Heshmat, marito e padre esemplare, si alza molto presto ogni giorno. Dove va? Impossibile dirlo ai familiari. Pouya non vuole uccidere, ma deve farlo per obbligo di legge.

Il giovane Javad non sa che proporre un anello di fidanzamento alla sua amata non sarà l’unica sorpresa per il suo compleanno. Bahram è un medico che non è in grado di praticare medicina e decide di spiegare alla nipote in visita il motivo della sua vita da emarginato.

Le quattro storie raccontate in Sheytan vojud nadarad (There Is No Evil) offrono variazioni sui temi cruciali della forza morale e della pena di morte, ponendo la domanda centrale su fino a che punto la libertà individuale possa essere espressa sotto un regime dispotico e le sue minacce apparentemente inevitabili.

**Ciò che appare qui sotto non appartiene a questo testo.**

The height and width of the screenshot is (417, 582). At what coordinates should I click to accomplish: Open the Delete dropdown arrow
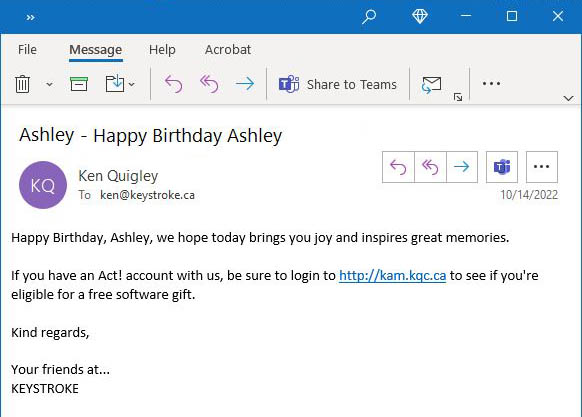(49, 85)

Mohammad Rasoulof crea un legame narrativo libero tra queste storie, che però sono tutte tragicamente e inesorabilmente connesse. Nel contesto dell’oppressione strutturale, la scelta sembra essere limitata alla resistenza o alla sopravvivenza.

 

Ma con ogni storia bruscamente interrotta, siamo costretti a riflettere come uomini e donne possano trovare il modo di affermare la propria libertà anche in situazioni estreme.

Giornalisti e fan alla Berlinale hanno accolto il film tra le ovazioni. In assenza del regista e critico del regime Mohammad Rasoulof. Rasoulof è stato condannato per il suo precedente A Man of Integrity, un film su corruzione e ingiustizia vincitore del premio Un Certain Regard al Festival di Cannes 2017, e non può lasciare l’Iran.

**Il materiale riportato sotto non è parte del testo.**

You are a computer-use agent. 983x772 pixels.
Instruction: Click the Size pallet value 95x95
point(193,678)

Con il suo nuovo There Is No Evil, in concorso a Berlino, gli è riuscito un tableaux equilibrato e solido sui dolori e dilemmi di una lotta morale impari tra responsabilità personale e assenza di libertà.

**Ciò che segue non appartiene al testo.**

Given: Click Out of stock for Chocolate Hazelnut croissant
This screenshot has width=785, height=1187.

La maestria di Rasoulof questa volta è sottolineata da una camera che scruta con più attenzione, e da più vicino, i volti degli ottimi attori. Un film manifesto ben messo in scena e ispirato. Anche dall’ondata di esecuzioni di prigionieri politici iraniani che ormai sembra inarrestabile.

Amnesty International ha registrato i nomi di quasi 4.500 prigionieri scomparsi durante l’ultima purga, ma alcune stime arrivano a 30.000. Ancora oggi, secondo l’ultimo rapporto internazionale di Amnesty sull’Iran pubblicato il 18 febbraio, “decine di persone vengono giustiziate ogni mese dopo processi iniqui”.

Tra quelli giustiziati l’anno scorso c’erano diversi minorenni. Come riportato dall’Iran Human Rights Monitor, uno dei metodi di esecuzione preferiti dal regime è quello di mettere in scena impiccagioni utilizzando gru edili. La pellicola è già stata venduta in tutta Europa.